Records supplied START

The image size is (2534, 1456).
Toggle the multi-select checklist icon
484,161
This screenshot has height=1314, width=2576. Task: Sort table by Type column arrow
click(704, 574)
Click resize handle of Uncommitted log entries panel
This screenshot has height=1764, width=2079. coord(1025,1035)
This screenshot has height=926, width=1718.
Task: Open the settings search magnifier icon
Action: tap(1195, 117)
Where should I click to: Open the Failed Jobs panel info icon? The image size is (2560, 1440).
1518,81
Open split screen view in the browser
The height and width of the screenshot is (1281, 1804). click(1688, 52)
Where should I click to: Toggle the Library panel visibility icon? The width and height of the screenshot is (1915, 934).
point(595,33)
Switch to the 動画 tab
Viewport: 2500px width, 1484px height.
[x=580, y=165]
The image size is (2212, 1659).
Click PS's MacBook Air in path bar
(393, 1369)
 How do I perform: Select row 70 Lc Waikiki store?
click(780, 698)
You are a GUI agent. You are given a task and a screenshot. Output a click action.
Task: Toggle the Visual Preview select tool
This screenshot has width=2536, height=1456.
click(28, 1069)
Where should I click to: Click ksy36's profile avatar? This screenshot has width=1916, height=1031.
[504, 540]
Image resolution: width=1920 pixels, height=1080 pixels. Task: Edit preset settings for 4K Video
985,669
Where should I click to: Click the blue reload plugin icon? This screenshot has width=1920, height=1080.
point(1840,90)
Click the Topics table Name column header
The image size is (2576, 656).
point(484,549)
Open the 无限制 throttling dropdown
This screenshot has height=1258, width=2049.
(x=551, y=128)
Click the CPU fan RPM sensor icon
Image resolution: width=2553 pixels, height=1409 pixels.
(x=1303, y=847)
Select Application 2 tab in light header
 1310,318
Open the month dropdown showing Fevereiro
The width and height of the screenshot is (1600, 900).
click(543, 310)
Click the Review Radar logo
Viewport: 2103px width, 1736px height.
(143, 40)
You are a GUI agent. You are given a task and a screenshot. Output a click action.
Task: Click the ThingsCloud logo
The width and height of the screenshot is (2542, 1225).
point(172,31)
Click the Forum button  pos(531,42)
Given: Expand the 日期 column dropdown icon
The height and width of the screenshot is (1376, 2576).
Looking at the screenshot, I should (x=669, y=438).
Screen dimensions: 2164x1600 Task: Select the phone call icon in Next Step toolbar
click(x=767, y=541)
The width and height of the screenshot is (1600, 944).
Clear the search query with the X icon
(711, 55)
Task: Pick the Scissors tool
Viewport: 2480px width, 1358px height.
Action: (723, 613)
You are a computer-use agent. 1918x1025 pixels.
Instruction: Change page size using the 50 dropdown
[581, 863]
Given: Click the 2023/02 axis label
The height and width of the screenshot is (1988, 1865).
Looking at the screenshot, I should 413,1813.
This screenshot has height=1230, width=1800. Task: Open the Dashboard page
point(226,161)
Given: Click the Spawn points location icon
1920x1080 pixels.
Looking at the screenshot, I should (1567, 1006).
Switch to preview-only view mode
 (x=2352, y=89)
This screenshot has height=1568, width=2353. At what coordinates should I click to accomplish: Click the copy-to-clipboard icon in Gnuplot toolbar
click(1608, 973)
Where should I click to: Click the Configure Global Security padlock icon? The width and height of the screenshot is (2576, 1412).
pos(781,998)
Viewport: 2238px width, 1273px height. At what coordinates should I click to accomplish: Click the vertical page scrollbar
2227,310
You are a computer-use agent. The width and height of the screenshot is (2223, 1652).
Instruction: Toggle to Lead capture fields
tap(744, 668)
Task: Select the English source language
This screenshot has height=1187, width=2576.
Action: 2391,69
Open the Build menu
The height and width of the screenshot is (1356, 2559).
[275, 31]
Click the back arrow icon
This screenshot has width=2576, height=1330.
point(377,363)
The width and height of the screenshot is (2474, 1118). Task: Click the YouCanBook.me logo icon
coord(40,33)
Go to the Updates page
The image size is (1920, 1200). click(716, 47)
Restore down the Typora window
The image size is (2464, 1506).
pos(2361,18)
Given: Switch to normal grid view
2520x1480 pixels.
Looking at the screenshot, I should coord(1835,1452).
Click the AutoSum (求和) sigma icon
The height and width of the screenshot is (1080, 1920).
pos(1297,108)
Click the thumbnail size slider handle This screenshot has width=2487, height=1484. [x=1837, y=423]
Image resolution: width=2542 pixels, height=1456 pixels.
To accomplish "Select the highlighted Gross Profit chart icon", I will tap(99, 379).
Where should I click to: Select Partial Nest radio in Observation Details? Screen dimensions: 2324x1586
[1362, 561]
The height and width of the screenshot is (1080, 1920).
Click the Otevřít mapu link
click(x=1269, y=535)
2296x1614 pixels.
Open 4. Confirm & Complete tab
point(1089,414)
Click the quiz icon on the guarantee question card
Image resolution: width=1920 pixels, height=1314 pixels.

Records supplied END

Directions for this task =>
The last part of the records is the answer, beginning at the line that holds "Switch to preview-only view mode" and including the final line, repeated exactly.

Result of the task =>
Switch to preview-only view mode
 (x=2352, y=89)
This screenshot has height=1568, width=2353. At what coordinates should I click to accomplish: Click the copy-to-clipboard icon in Gnuplot toolbar
click(1608, 973)
Where should I click to: Click the Configure Global Security padlock icon? The width and height of the screenshot is (2576, 1412).
pos(781,998)
Viewport: 2238px width, 1273px height. At what coordinates should I click to accomplish: Click the vertical page scrollbar
2227,310
You are a computer-use agent. The width and height of the screenshot is (2223, 1652).
Instruction: Toggle to Lead capture fields
tap(744, 668)
Task: Select the English source language
This screenshot has height=1187, width=2576.
Action: 2391,69
Open the Build menu
The height and width of the screenshot is (1356, 2559).
[275, 31]
Click the back arrow icon
This screenshot has width=2576, height=1330.
point(377,363)
The width and height of the screenshot is (2474, 1118). Task: Click the YouCanBook.me logo icon
coord(40,33)
Go to the Updates page
The image size is (1920, 1200). click(716, 47)
Restore down the Typora window
The image size is (2464, 1506).
pos(2361,18)
Given: Switch to normal grid view
2520x1480 pixels.
Looking at the screenshot, I should coord(1835,1452).
Click the AutoSum (求和) sigma icon
The height and width of the screenshot is (1080, 1920).
pos(1297,108)
Click the thumbnail size slider handle This screenshot has width=2487, height=1484. [x=1837, y=423]
Image resolution: width=2542 pixels, height=1456 pixels.
To accomplish "Select the highlighted Gross Profit chart icon", I will tap(99, 379).
Where should I click to: Select Partial Nest radio in Observation Details? Screen dimensions: 2324x1586
[1362, 561]
The height and width of the screenshot is (1080, 1920).
Click the Otevřít mapu link
click(x=1269, y=535)
2296x1614 pixels.
Open 4. Confirm & Complete tab
point(1089,414)
Click the quiz icon on the guarantee question card
Image resolution: width=1920 pixels, height=1314 pixels.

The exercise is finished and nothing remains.